En Italia, no fue Matteo Renzi el que convocó el referéndum para la reforma constitucional en
2016 (si se considera el panorama, de tener la opción, seguramente lo hubiera evitado). El
referéndum está regulado en la Constitución, para ratificar reformas constitucionales que no
cuentan con una mayoría calificada. Demasiados temas controvertidos y su campaña
plebiscitaria le ganaron el rechazo.

Hoja de ruta
La participación directa de la ciudadanía en la toma de decisiones de interés público debería
ser un componente fundamental de la democracia. Un valor. Para que así sea, es importante
considerar los diseños institucionales y el cumplimiento de la ley. En cuanto a lo primero, los
mecanismos con mayor potencialidad de ampliar el poder de la ciudadanía son los
obligatorios o activados por recolección de firmas. Los obligatorios permiten un control
vertical del poder. Los activados por recolección de firmas permiten acciones tan relevantes
como vetar leyes o promoverlas. Lejos de cualquier mirada simplificadora, la política
comparada muestra que éstos son difíciles de activar, que triunfan en no más de un tercio de
ocasiones, pero permiten abrir espacios alternativos de negociación (muy lejos de la polaridad
que se les atribuye) y canalizar demandas. Lo segundo –el respeto a las reglas del juego– es
básico, porque si hay trabas a su activación, la ley no es más que papel mojado.
Argumentos típicos en contra: “la gente no está preparada para decidir sobre asuntos
relevantes”. Tan válido como absurdo. Por un lado, la democracia implica que la ciudadanía
decide y tantos riesgos tiene tomar una decisión como elegir un representante (nunca mejor
dicho, en la era Trump). Por otro lado, la formación de la opinión ciudadana no se da en el
vacío sino en el marco de los medios de comunicación y los partidos, con lo que las campañas
son el espacio para la defensa de ideas. Los partidos, los y las periodistas y líderes sociales,
son centrales en la formación de la opinión pública. Necesitamos más debate de ideas y
argumentos. Ahí hay un gran reto, en la regulación de campañas y la generación de unos
estándares de comunicación política no sometidos a la lógica del espectáculo (el análisis del
plebiscito colombiano puede echar mucha luz sobre el funcionamiento de una campaña sucia
y plagada de mentiras; en una consulta también mal planteada). Por último, los políticos,
como Cameron, se van a casa. Los ciudadanos se quedan y se hacen cargo de lo que sea que
resulte de las decisiones tomadas, lo que legitima que tomen las decisiones.

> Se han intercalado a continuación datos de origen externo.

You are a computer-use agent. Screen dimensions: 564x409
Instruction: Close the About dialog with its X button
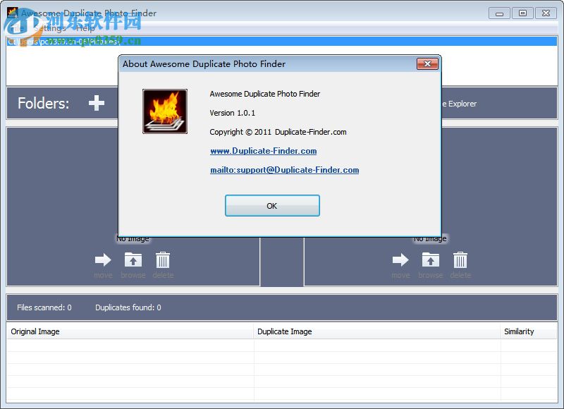(x=429, y=64)
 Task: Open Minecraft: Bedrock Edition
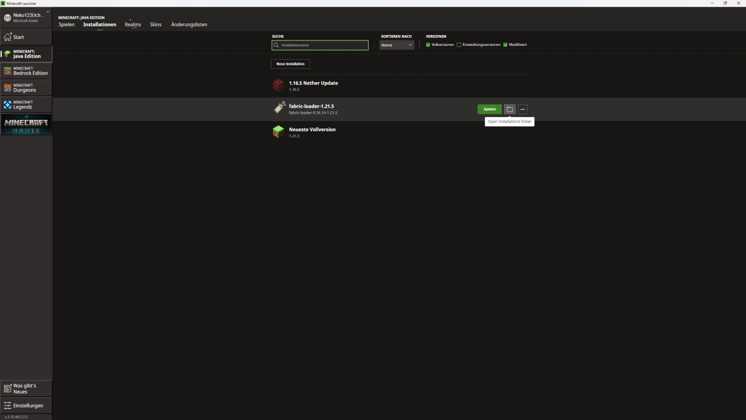tap(26, 71)
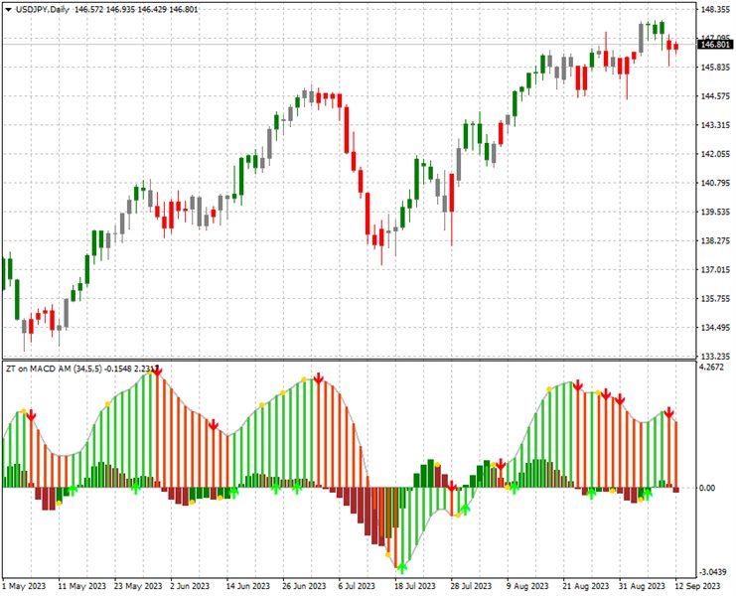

¿Cuál es el gran reto para la fuerzas progresistas? Los números están a favor de que mucha
gente apoye un proyecto de distribución. Pero hay que convencer y ése es un trabajo arduo,
doblemente arduo en la deriva actual de los medios de comunicaciones (cada vez más
concentrados y orientados al espectáculo). Es ahí donde cabe avanzar con una propuesta
integral de protección de recursos (el agua, fundamental, entre otros), de ampliación de
medios de comunicación (el fallido plan de medios del kirchnerismo, apostando por más
medios comunitarios, por ejemplo) entre otros. Se trata de asumir la participación ciudadana
como un valor democrático, lo que llevaría a aceptar, por un lado, que la política en
democracia asume la incertidumbre como componente fundamental –a veces se gana y a
veces se pierde– y, por otro, que el valor del proyecto de distribución no puede ser superior –
tampoco inferior, claro está– al del proyecto democrático.